3 . The detachment system of claim 1 , wherein the distal tube comprises laser cut port holes in the sidewall, the hook wire extending radially through each of the laser cut port holes and into the lumen.
4 . The detachment system of claim 3 , further comprising a laser cut window in the distal tube positioned opposite the laser cut port holes.
5 . The detachment system of claim 1 , wherein a frictional resistance provided by the pull wire portion comprises a force between approximately 5 gram-force and 25 gram-force.
6 . The detachment system of claim 1 , wherein the loop wire and the pull wire are movable to release the implantable medical device from the detachment system.
7 . The detachment system of claim 1 , wherein the hook wire is stretch resistant.
8 . The detachment system of claim 1 , wherein the pull wire comprises a polytetrafluoroethylene coating.
9 . The detachment system of claim 1 , wherein the distal tube comprises a compressed distal portion and the loop opening is positioned approximate a distal end of the compressed distal portion.
10 . The detachment system of claim 1 , wherein the loop wire is stretch resistant, and wherein the loop wire is under tension when the implantable medical device is secured to the detachment system.
11 . The detachment system of claim 1 , wherein the tubular body further comprises a support coil disposed in a proximal direction from the distal tube.

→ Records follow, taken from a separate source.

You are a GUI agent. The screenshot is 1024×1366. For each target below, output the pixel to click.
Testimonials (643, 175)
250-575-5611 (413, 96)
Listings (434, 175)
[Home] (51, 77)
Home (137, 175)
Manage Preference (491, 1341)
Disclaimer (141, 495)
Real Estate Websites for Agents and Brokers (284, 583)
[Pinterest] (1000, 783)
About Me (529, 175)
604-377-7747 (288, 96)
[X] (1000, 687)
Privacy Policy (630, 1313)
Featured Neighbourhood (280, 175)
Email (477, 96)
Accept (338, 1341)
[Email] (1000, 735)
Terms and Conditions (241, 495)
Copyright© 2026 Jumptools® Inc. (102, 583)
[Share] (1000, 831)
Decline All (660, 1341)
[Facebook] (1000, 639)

12 . The detachment system of claim 11 , wherein the hook wire comprises a hook wire portion positioned within the lumen and extending longitudinally along a longitudinal axis of the distal tube.
13 . A method comprising:
providing a tubular body and a distal tube disposed on the end of the tubular body, wherein a lumen extends through the tubular body and the distal tube; affixing a loop wire to the distal tube; positioning a loop opening in the loop wire approximate a distal end of the distal tube while the loop wire is affixed to the distal tube such that the loop wire is extended through the lumen; extending a pull wire through the lumen; extending the loop opening through a locking portion of an implantable medical device; extending a distal end of the pull wire through the loop opening; extending a hook wire radially through a sidewall of the distal tube and into the lumen; positioning the hook wire around a pull wire portion of the pull wire; tensioning the hook wire such that the pull wire portion abuts the sidewall; and preventing release of the implantable medical device while the implantable medical device is delivered through vasculature to a treatment site.
14 . The method of claim 13 , further comprising:
providing a force sufficient to overcome a frictional resistance of the pull wire portion against the sidewall, thereby translating the pull wire proximally and releasing the implantable medical device at the treatment site.
15 . The method of claim 13 , further comprising:
tensioning the pull wire portion against the sidewall with the hook wire to provide a frictional resistance between approximately 5 gram-force and 25 gram-force.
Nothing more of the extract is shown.